Jake had finished with the gas and I followed him into the store. Jake asked if I needed anything else and I said I might pick up a box of crackers and a few things to make sandwiches with. I wandered up along the displays, gathering what I needed. I saw Hurshel Ledbedder over by the pot belly stove along with Hermann Spencer and the Reverend Johnson. I heard the talk of life support and walked over to see what the conversation was about. Hurshel was telling about his mother who died about five years ago. He was explaining she had a sudden blockage of the flow of blood to the lower part of her body and, by the time they finally got her to the hospital in Jackson TN where there were the facilities for a surgical procedure, the damage was irreparable.
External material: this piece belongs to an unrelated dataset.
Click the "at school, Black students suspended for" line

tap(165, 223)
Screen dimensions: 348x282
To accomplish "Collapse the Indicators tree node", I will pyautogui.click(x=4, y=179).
It seems Hurshel had several conversations with his mother over the years in which they had discussed the measures taken to prolong life after any practical hope of meaningful recovery was long past. It was his mothers opinion that sustaining someone by artificial means was not so much a matter of keeping them alive as it was a matter of simply extending the process of dying. Both Hurshel and his mother had agreed such procedures were not for them. They had no wish to have their deaths drawn out in such a manner. To them such procedure fell under the heading of cruel and unusual punishment. Then of a sudden, with the blockage of the flow of blood, Hurshels mother was in the very real circumstance in her life of a condition that had only been the topic of an abstract conversation for a quiet Sunday afternoon when they had made their wishes known to each other.
Hurshel said he was well aware that a decision made in the full bloom of health can come to be reconsidered when a person actually comes to the edge of the black abyss of death. One can sometimes feel the need to reconsider decisions made under more casual circumstances. However, when Hurshels mother spoke with her doctor, she was insistent that her commitment was in no way altered. She still did not wish to have her death prolonged by mechanical methods. Hurshels mother was a woman of deep religious faith and she saw no reason to cling to a life that had deteriorated into a painful burden when a much better world awaited her on the other side. It was her time and she was willing to let go.
The Reverend Johnson has been a pastor for most of his adult life and, in such capacity, has seen more than his share of family members face the prospect of death, both for loved ones and for themselves. He has tried to comfort them and to see them through their time of crisis, but he has never truly understood what drives those who profess belief in a paradise after this life to draw back with such horror from the prospect of natural death. Often people will endure unending pain and torture to cling to a remnant of life that has become quite obviously unbearable. The Reverend can understand the reluctance to part with someone loved and who is an essential part of this life. Of course parting is heartbreakingly sad, but to those who believe in life afterward, parting is in no wise permanent. In just a few short years those left behind will cross the great divide to be rejoined with the loved ones who have gone on ahead. If one truly believes in life after death, the parting of death holds no great terror. It is simply a minor irritation that will be swiftly forgotten on the other side.
The Reverend admitted the sentiments he was expressing there in Charlies were not those people who were facing the loss of loved ones wanted to hear at the time, so the Reverend had made comforting noises but still was able to remind those saddened by loss that they would see again those they loved soon enough. Luckily when the Reverends brother died a few weeks back, he had gone peacefully with a heart attack and both parents had passed on after a short illness. There had been no decisions to make about withdrawing medical support. The Reverend expects such a decision would be a difficult one to make.
Hurshel looked the Reverend square in the eye and said his decision was not difficult to make at all because he wished to spare his mother unnecessary pain and because he loved her very much.